(Records of locating words and elements)
========================================
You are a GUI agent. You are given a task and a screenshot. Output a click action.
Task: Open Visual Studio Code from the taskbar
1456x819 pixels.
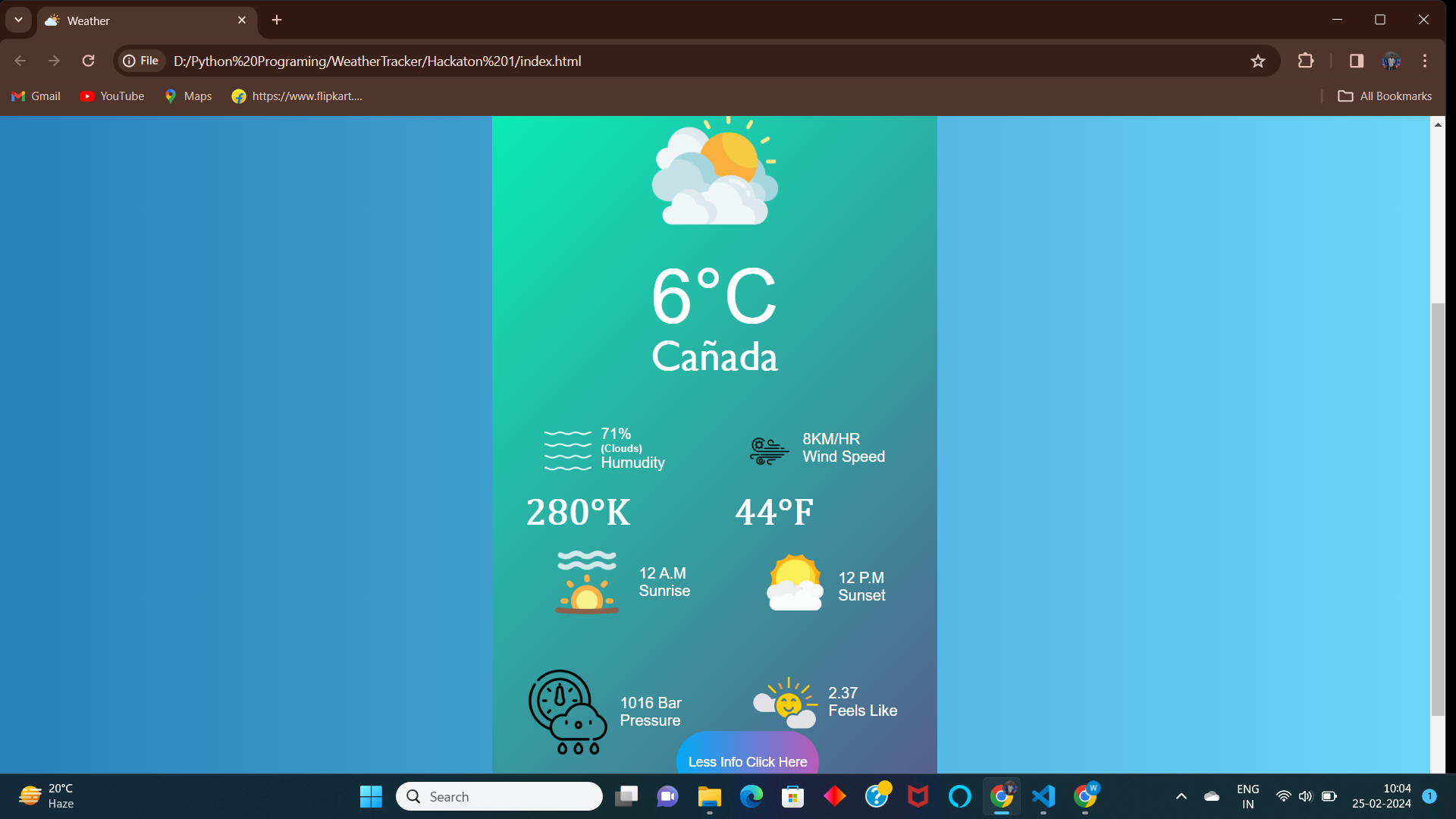click(1043, 796)
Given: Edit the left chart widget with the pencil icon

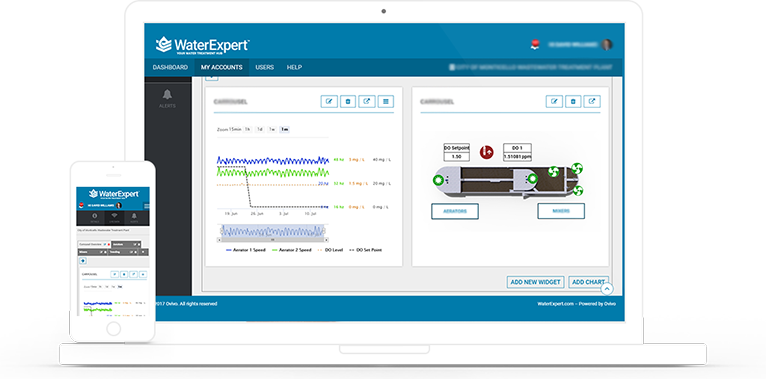Looking at the screenshot, I should pos(329,102).
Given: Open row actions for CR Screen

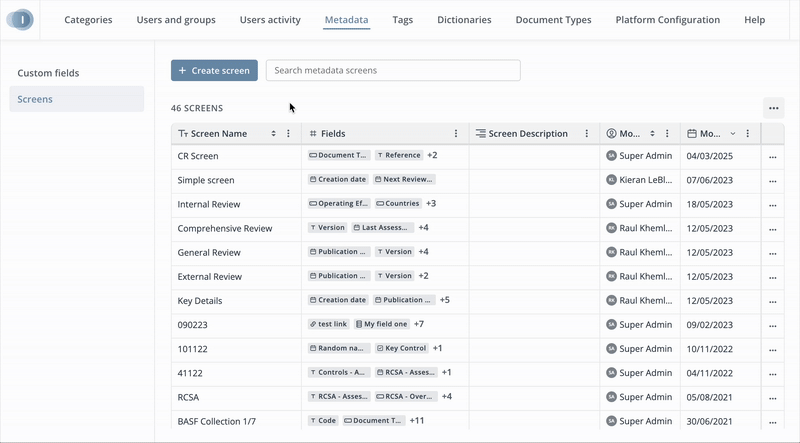Looking at the screenshot, I should 772,156.
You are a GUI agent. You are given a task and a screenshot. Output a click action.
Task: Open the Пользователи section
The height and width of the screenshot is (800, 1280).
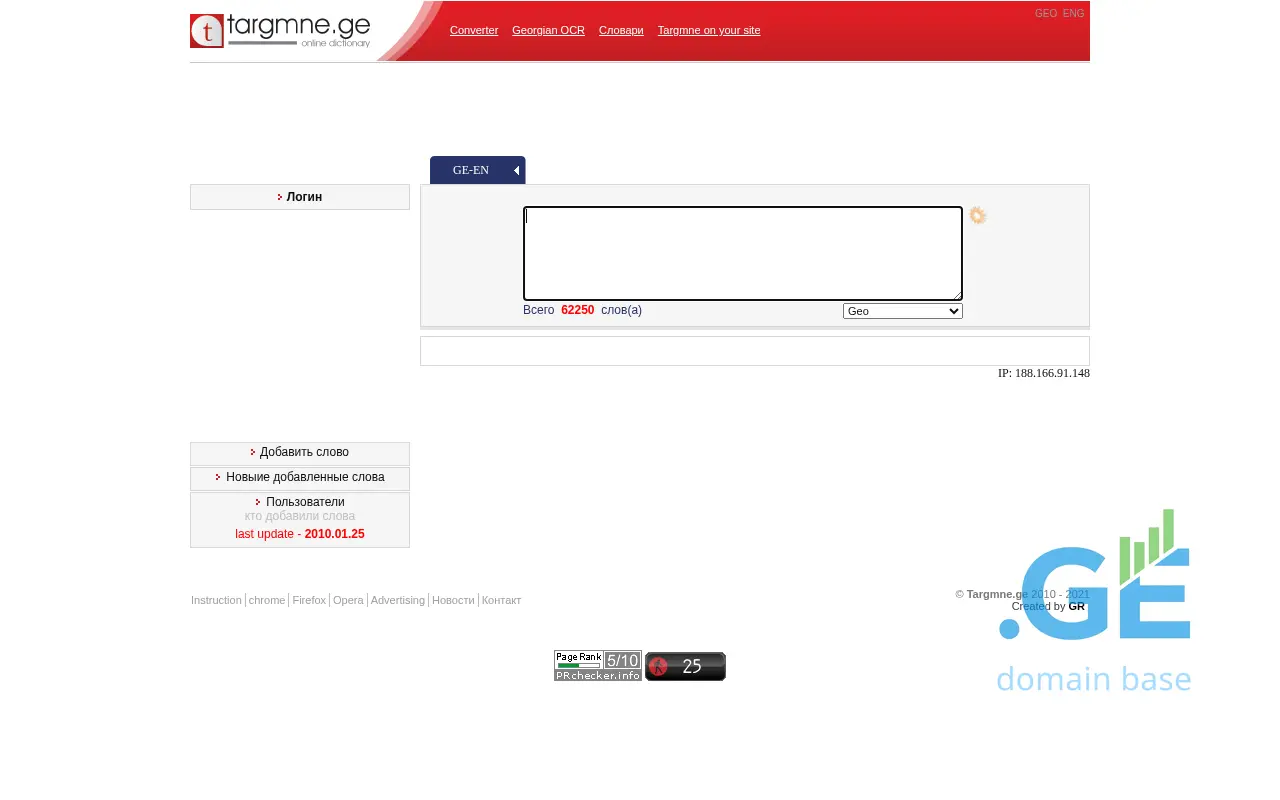[x=305, y=502]
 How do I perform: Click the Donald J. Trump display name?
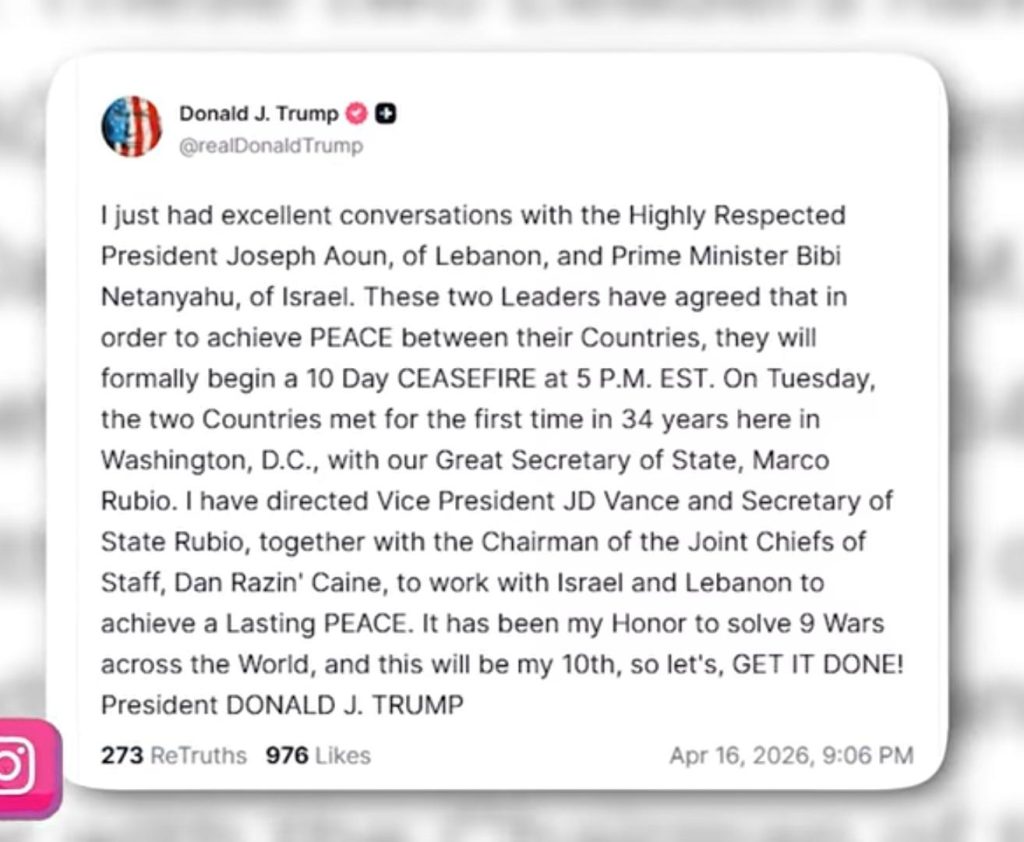tap(258, 114)
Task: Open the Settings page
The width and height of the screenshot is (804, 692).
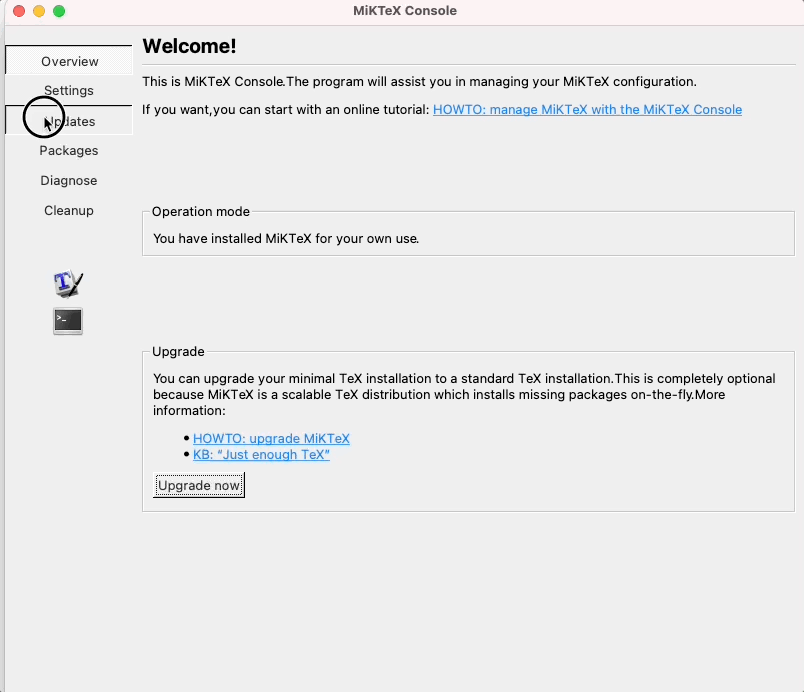Action: point(69,91)
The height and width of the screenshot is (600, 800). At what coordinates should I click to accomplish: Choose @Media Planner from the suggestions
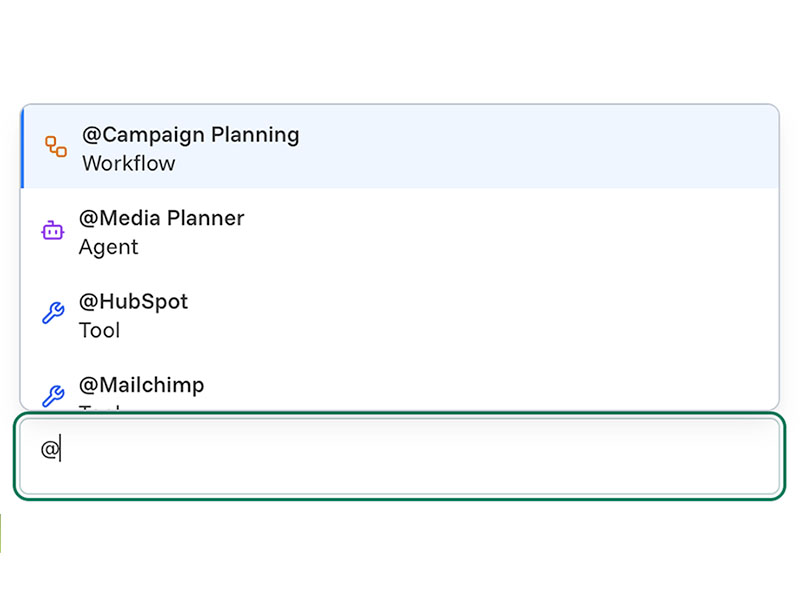tap(161, 218)
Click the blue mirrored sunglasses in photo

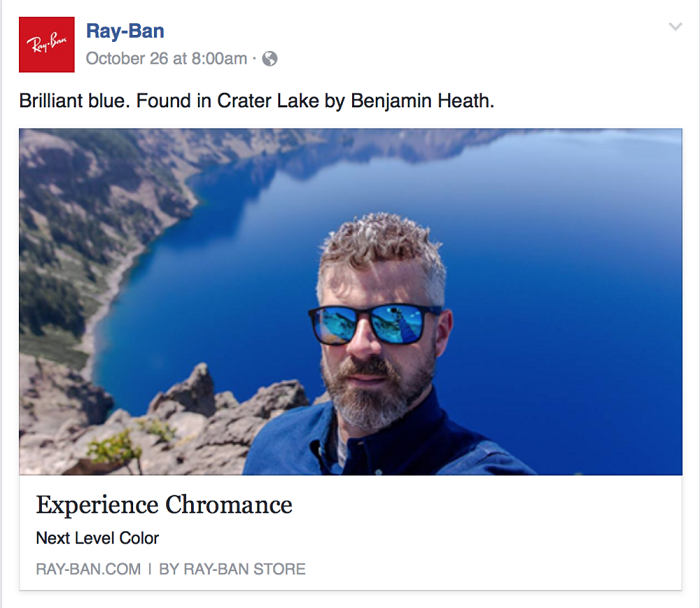tap(374, 325)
========================================
(Written problem)
Replace every "GUI agent" in the rows above with "screen assistant", and reproduce the rows with no other changes. Leave the pictures out of your answer.

(Output)
You are a screen assistant. You are given a task and a screenshot. Output a click action.
Task: Open Visual Studio Code from the taskbar
1456x819 pixels.
click(1043, 796)
Given: Edit the left chart widget with the pencil icon

Looking at the screenshot, I should pos(329,102).
Given: Open row actions for CR Screen

Looking at the screenshot, I should 772,156.
You are a screen assistant. You are given a task and a screenshot. Output a click action.
Task: Open the Пользователи section
The height and width of the screenshot is (800, 1280).
[x=305, y=502]
 How do I perform: Click the Donald J. Trump display name?
tap(258, 114)
Task: Open the Settings page
The width and height of the screenshot is (804, 692).
Action: point(69,91)
The height and width of the screenshot is (600, 800). At what coordinates should I click to accomplish: Choose @Media Planner from the suggestions
tap(161, 218)
Click the blue mirrored sunglasses in photo

tap(374, 325)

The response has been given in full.